How do you handle food responsibilities with your DH? While single, I tended to cook one day on the weekend for the whole week. During the week, I relied on those weekend dishes and added vegies to them (assuming the weekend recipe wasn't a one pot wonder). I use a freezer a lot so as to rotate things and not eat the same thing all the time. This works great for a number of reasons - finances/budgeting, time (especially since I normally work 8-6), and variety, not to mention calorie counting.

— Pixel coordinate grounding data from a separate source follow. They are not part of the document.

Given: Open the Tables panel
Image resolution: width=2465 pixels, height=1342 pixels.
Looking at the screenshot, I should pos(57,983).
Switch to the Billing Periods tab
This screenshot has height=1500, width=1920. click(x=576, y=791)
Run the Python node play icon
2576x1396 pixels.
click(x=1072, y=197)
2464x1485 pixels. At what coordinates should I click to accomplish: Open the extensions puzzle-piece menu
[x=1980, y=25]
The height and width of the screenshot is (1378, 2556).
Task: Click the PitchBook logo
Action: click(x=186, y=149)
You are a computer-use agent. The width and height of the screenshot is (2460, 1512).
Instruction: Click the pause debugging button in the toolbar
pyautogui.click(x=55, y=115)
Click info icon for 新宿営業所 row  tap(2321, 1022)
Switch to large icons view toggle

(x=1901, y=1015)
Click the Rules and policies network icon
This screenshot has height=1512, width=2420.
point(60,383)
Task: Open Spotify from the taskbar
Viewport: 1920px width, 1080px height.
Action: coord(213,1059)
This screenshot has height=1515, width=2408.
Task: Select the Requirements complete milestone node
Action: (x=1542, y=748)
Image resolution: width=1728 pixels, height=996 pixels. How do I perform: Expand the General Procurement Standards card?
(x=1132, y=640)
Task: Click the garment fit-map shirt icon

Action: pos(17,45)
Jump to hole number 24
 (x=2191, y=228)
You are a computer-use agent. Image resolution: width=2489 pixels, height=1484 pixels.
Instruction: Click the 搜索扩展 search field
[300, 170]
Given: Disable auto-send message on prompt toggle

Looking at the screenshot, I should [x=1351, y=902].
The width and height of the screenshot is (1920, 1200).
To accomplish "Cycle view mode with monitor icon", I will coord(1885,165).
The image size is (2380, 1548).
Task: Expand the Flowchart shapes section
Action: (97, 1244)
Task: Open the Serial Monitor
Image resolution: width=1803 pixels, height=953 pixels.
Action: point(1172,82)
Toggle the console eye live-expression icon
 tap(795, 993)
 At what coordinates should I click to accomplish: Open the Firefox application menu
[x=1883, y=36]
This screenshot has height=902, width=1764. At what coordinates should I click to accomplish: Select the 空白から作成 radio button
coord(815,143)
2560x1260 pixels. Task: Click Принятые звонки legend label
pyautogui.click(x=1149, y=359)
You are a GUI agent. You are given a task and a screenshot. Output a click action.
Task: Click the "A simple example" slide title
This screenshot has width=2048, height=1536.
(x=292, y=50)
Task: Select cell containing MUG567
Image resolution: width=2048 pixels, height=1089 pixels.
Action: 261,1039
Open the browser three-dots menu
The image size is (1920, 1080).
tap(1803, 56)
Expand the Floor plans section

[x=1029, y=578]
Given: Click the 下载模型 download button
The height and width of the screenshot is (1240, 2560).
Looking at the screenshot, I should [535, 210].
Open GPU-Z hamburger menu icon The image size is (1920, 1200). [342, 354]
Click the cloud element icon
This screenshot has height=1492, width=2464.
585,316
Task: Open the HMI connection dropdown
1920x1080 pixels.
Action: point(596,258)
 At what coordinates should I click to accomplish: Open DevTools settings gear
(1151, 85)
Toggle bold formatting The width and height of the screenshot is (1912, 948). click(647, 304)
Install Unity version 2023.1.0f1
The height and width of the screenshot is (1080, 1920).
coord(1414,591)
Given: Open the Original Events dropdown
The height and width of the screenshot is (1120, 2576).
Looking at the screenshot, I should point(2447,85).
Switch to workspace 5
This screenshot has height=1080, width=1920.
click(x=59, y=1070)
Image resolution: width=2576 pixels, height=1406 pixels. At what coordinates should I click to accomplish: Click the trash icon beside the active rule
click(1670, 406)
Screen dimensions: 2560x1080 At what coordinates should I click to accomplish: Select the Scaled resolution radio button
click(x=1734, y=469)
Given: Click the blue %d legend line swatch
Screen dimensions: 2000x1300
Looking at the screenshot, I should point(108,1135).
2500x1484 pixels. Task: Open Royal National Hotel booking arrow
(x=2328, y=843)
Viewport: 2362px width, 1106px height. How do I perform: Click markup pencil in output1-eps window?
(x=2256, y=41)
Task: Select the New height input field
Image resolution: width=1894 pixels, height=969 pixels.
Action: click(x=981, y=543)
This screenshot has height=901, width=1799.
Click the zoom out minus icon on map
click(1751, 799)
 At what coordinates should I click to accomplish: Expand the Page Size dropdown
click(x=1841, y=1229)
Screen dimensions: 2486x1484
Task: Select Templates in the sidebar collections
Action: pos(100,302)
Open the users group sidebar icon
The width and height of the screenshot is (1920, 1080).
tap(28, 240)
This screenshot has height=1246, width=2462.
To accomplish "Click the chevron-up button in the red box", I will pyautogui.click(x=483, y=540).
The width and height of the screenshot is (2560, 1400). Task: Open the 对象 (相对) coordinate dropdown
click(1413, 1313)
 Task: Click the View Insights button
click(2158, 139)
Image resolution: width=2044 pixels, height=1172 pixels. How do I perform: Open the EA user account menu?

I'm having issues with DH on this. I understand its a fairly regimented way of doing things. I've asked what he would like to eat, but never get a response. I've asked what he doesn't like.... again no response. Recently, I pulled a homemade spaghetti sauce from the freezer (His daughter was visiting). He never touched it. I can't get him to say why. It feels like a power struggle since I'm currently between jobs. But I can't fix what I don't understand. Help!
Re: food issues
My DH and I went through something very similar. While planning our meals (I do it 2 weeks at a time) and grocery shopping, I would ask him what he wanted to eat. He would NEVER help me make the list, and wouldn't even tell me things he DIDN'T want. It was very frustrating, and after about 6 months of getting nowhere with him, I decided just to buy and cook what I wanted to eat. If he wanted to eat it, that was great, but if not, I always kept a few frozen pizzas or stir fries that he could make for himself. After a while, he started eating what I made for myself, and now, three years later, I have a pretty good idea of things he will eat vs. things he won't.
Good luck! I know this can be frustrating!
My husband is a foodie and an amazing cook which can be just as hard as what you are going through. I see what we have and make something from that. But sometimes I will go to make something and he will whine "but I don't FEEL like that!" He will then go and order out or go to the store and buy stuff to whip up what he feels like. But..... That's it then. He doesn't FEEL like it the next day so I am stuck with tons of left overs.
I agree with giving him some recipes or even introduce him to fb pages that share recipes. That will hopefully get him to say "that sounds good!"
Maybe ask him to cook once in a while? Then you can see what he likes and how he likes it.
I have to try my darndest not to approach this like my mother would - which would be:
"If you don't like it, don't eat it. There are starving children in Ethiopia that would be ecstatic to have this, you ungrateful brat!"